• [Brief]:
Text in the records must be reproduced exactly, and pictures must be skipped.

─── Records to use

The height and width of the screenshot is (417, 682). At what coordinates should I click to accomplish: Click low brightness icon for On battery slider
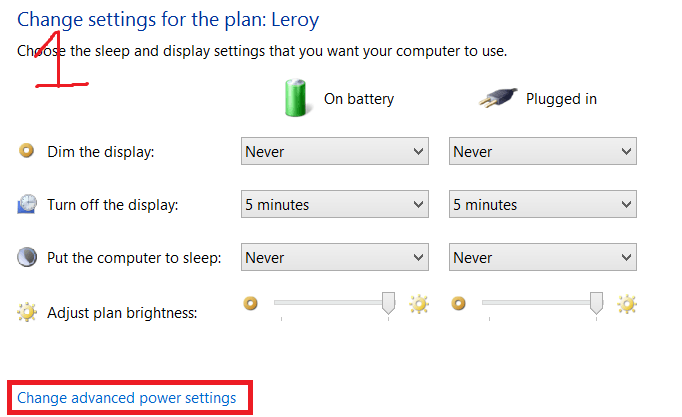coord(251,302)
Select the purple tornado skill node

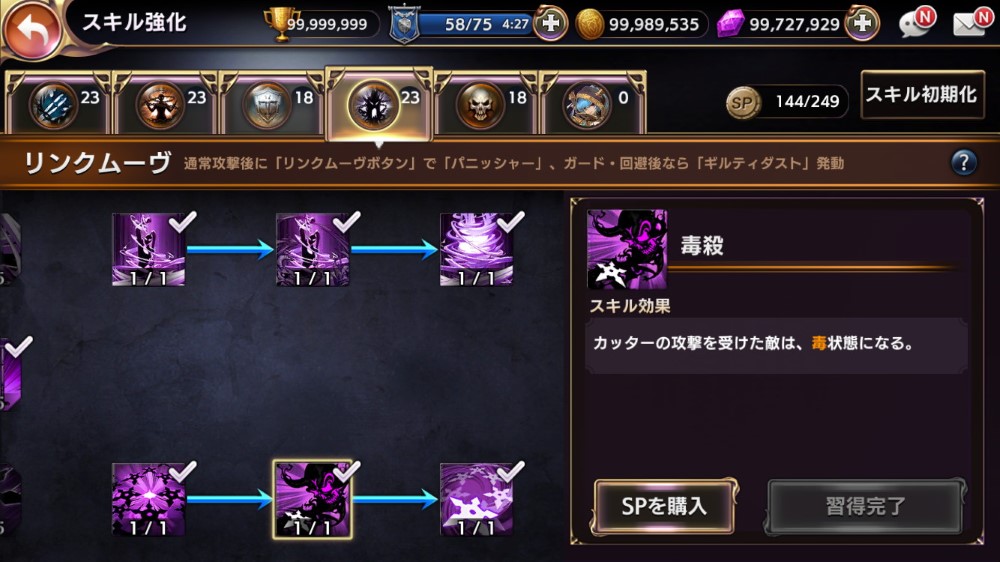476,249
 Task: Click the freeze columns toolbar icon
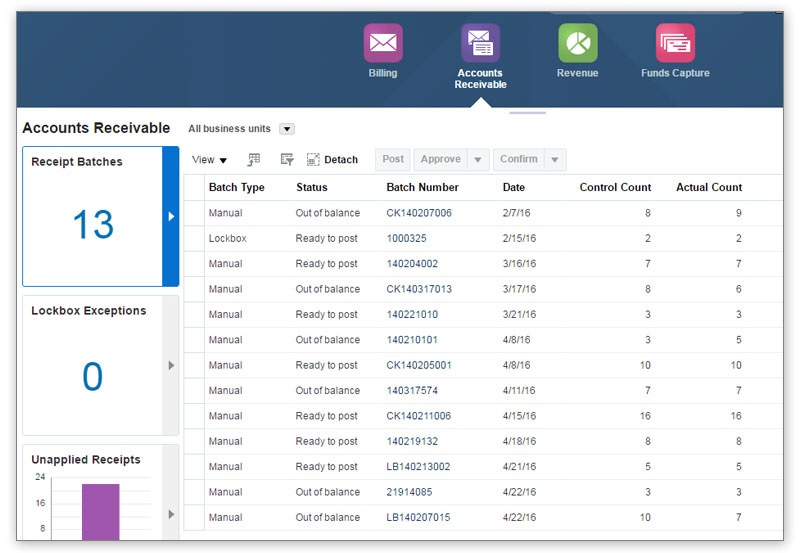254,160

──────

• [Answer for the task]:
The height and width of the screenshot is (417, 682). At what coordinates should I click to accomplish: Click low brightness icon for On battery slider
coord(251,302)
Select the purple tornado skill node

476,249
 Task: Click the freeze columns toolbar icon
254,160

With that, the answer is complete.